Complete the following ->
• 1. Retype everything in the Nutch and Solr thread from "On Mon, Sep 28, 2015 at" down to "is not unique.".
• 2. Answer these from the Nutch and Solr thread:
(a) Which version of Nutch does Daniel Holmes use for crawling?
(b) What maxDoc value does he report for the case he described?
(c) According to Upayavira, what does it mean if maxDocs is greater than numDocs?
• 3. Proceed with the Nutch and Solr thread from the point where it stops.

Text under study ->
------------------------------------

You are viewing a plain text version of this content. The canonical link for it is here.
Posted to solr-user@lucene.apache.org by Daniel Holmes <no...@gmail.com> on 2015/09/28 11:19:33 UTC

What kind of nutch documents does Solr index?

Hi,
I am using apache Nutch 1.7 to crawl and apache Solr 4.7.2 for indexing. In
my tests there is a gap between number of fetched results of Nutch and
number of indexed documents in Solr. For example one of the crawls is
fetched 23343 pages and 1146 images successfully while in the Solr 19250
docs is indexed and 500 of them is image urls.

My question is that what kind of pages are indexed is solr and why?
Does Solr index pages whit other status or not?
what kind of images does Solr index?

Thanks.

Re: What kind of nutch documents does Solr index?

Posted by NutchDev <nu...@gmail.com>.
What Nutch does is, after fetching document from server they are passed to
parser to parse and parser detects the document type and accordingly do the
parsing. 

One possibility could be parser had failed to parse some documents. and
that's why you are getting count mismatch. 



--
View this message in context: http://lucene.472066.n3.nabble.com/What-kind-of-nutch-documents-does-Solr-index-tp4231646p4232034.html
Sent from the Solr - User mailing list archive at Nabble.com.

Re: What kind of nutch documents does Solr index?

Posted by Daniel Holmes <no...@gmail.com>.
Thank you Upayavira for your anser. In the case I described maxDoc is 19263.
As I check the Nutch, default indexing filter in Nutch is basic indexing
filter and also it have a property to delete gone and permanently
redirected pages which it value was false for me.
I think the problem is still remained for solr.


On Mon, Sep 28, 2015 at 3:03 PM, Upayavira <uv...@odoko.co.uk> wrote:

> I suspect you may be better off asking this on the Nutch user list. The
> decisions you are describing will be within the Nutch codebase, not
> Solr. Someone here may know (hopefully) but you may get more support
> over on the Nutch list.
>
> One suggestion -start with a clean, empty index. Run a crawl. Look at
> the maxDocs vs numDocs (visible via the admin UI for your
> core/collection). If maxDocs>numDocs, it means that some docs have been
> overwritten - i.e. the ID field that Nutch is using is not unique.
>
> Upayavira
>
> On Mon, Sep 28, 2015, at 10:19 AM, Daniel Holmes wrote:
> > Hi,
> > I am using apache Nutch 1.7 to crawl and apache Solr 4.7.2 for indexing.

------------------------------------

Given information ->
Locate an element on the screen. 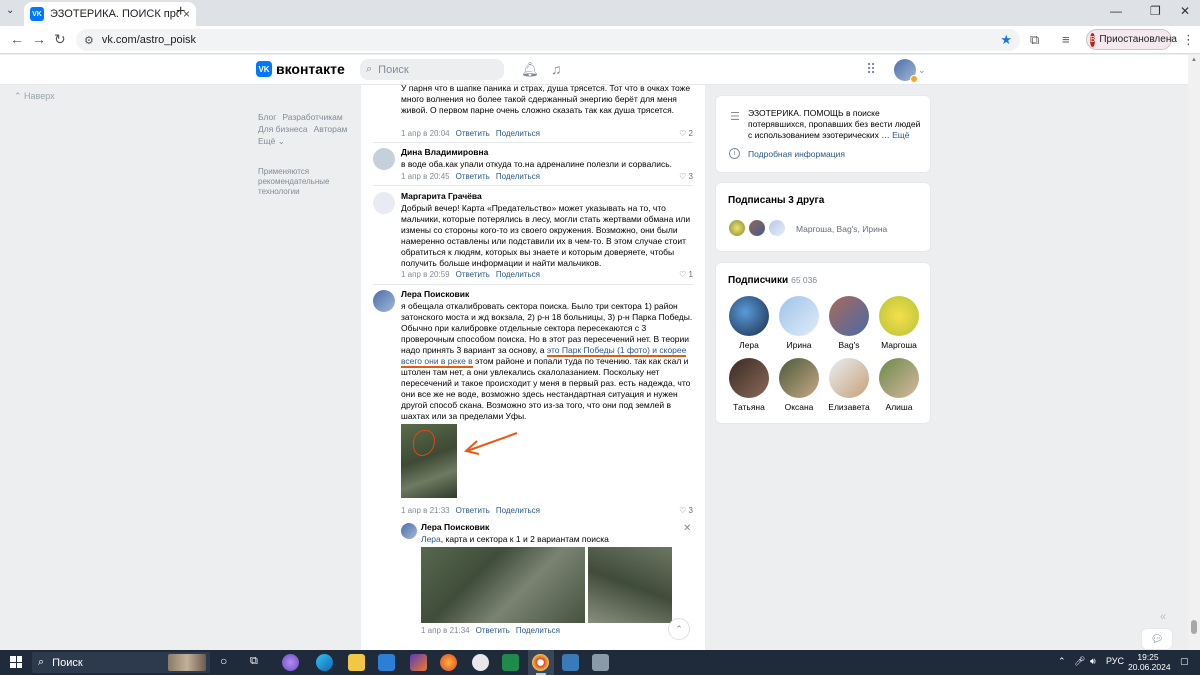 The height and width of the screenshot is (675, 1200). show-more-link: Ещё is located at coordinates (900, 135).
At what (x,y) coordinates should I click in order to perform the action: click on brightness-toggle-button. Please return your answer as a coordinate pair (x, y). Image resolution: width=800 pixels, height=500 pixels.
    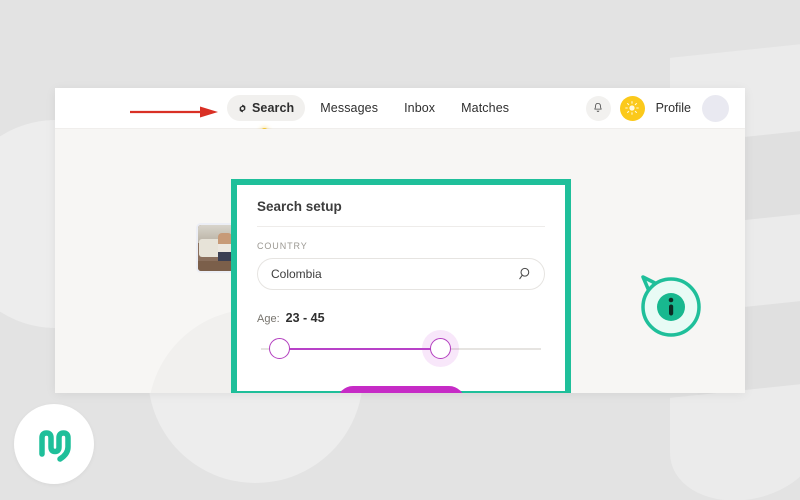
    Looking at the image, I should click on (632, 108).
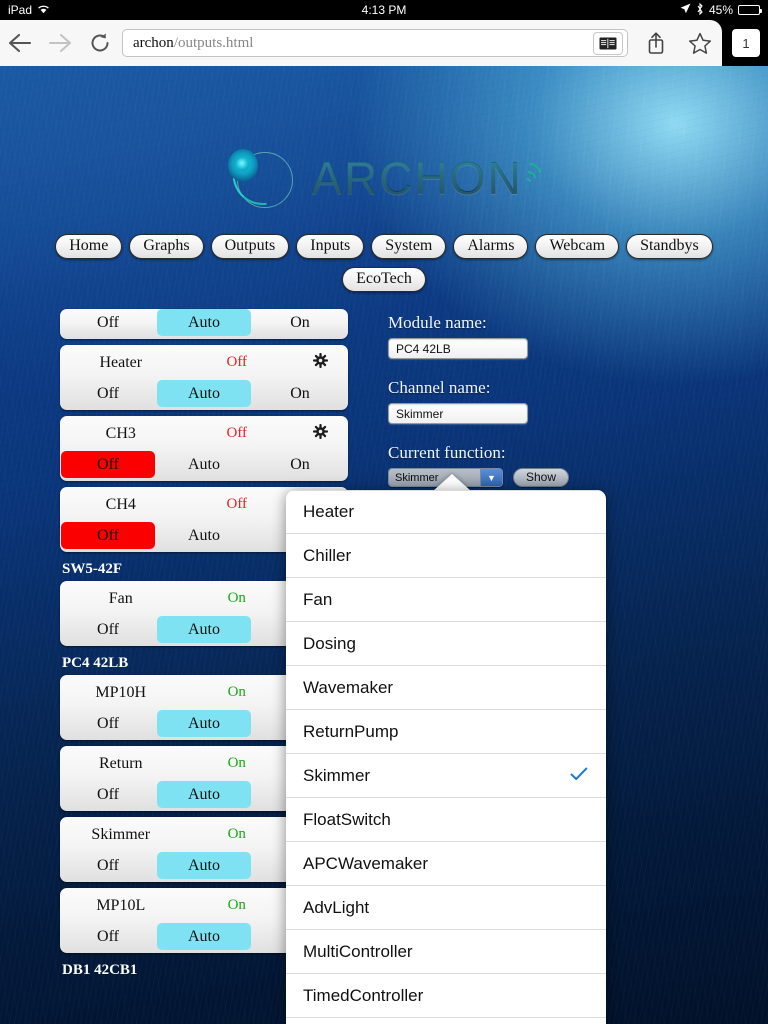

------------------------------------

Exercise answers ->
• 1.
On Mon, Sep 28, 2015 at 3:03 PM, Upayavira <uv...@odoko.co.uk> wrote:

> I suspect you may be better off asking this on the Nutch user list. The
> decisions you are describing will be within the Nutch codebase, not
> Solr. Someone here may know (hopefully) but you may get more support
> over on the Nutch list.
>
> One suggestion -start with a clean, empty index. Run a crawl. Look at
> the maxDocs vs numDocs (visible via the admin UI for your
> core/collection). If maxDocs>numDocs, it means that some docs have been
> overwritten - i.e. the ID field that Nutch is using is not unique.

• 2.
(a) Apache Nutch 1.7.
(b) 19263.
(c) Some docs have been overwritten, meaning the ID field that Nutch is using is not unique.

• 3.
> > In
> > my tests there is a gap between number of fetched results of Nutch and
> > number of indexed documents in Solr. For example one of the crawls is
> > fetched 23343 pages and 1146 images successfully while in the Solr 19250
> > docs is indexed and 500 of them is image urls.
> >
> > My question is that what kind of pages are indexed is solr and why?
> > Does Solr index pages whit other status or not?
> > what kind of images does Solr index?
> >
> > Thanks.
>

Re: What kind of nutch documents does Solr index?

Posted by Upayavira <uv...@odoko.co.uk>.
I suspect you may be better off asking this on the Nutch user list. The
decisions you are describing will be within the Nutch codebase, not
Solr. Someone here may know (hopefully) but you may get more support
over on the Nutch list.

One suggestion -start with a clean, empty index. Run a crawl. Look at
the maxDocs vs numDocs (visible via the admin UI for your
core/collection). If maxDocs>numDocs, it means that some docs have been
overwritten - i.e. the ID field that Nutch is using is not unique.

Upayavira

On Mon, Sep 28, 2015, at 10:19 AM, Daniel Holmes wrote:
> Hi,
> I am using apache Nutch 1.7 to crawl and apache Solr 4.7.2 for indexing.
> In
> my tests there is a gap between number of fetched results of Nutch and
> number of indexed documents in Solr. For example one of the crawls is
> fetched 23343 pages and 1146 images successfully while in the Solr 19250
> docs is indexed and 500 of them is image urls.
> 
> My question is that what kind of pages are indexed is solr and why?
> Does Solr index pages whit other status or not?
> what kind of images does Solr index?
> 
> Thanks.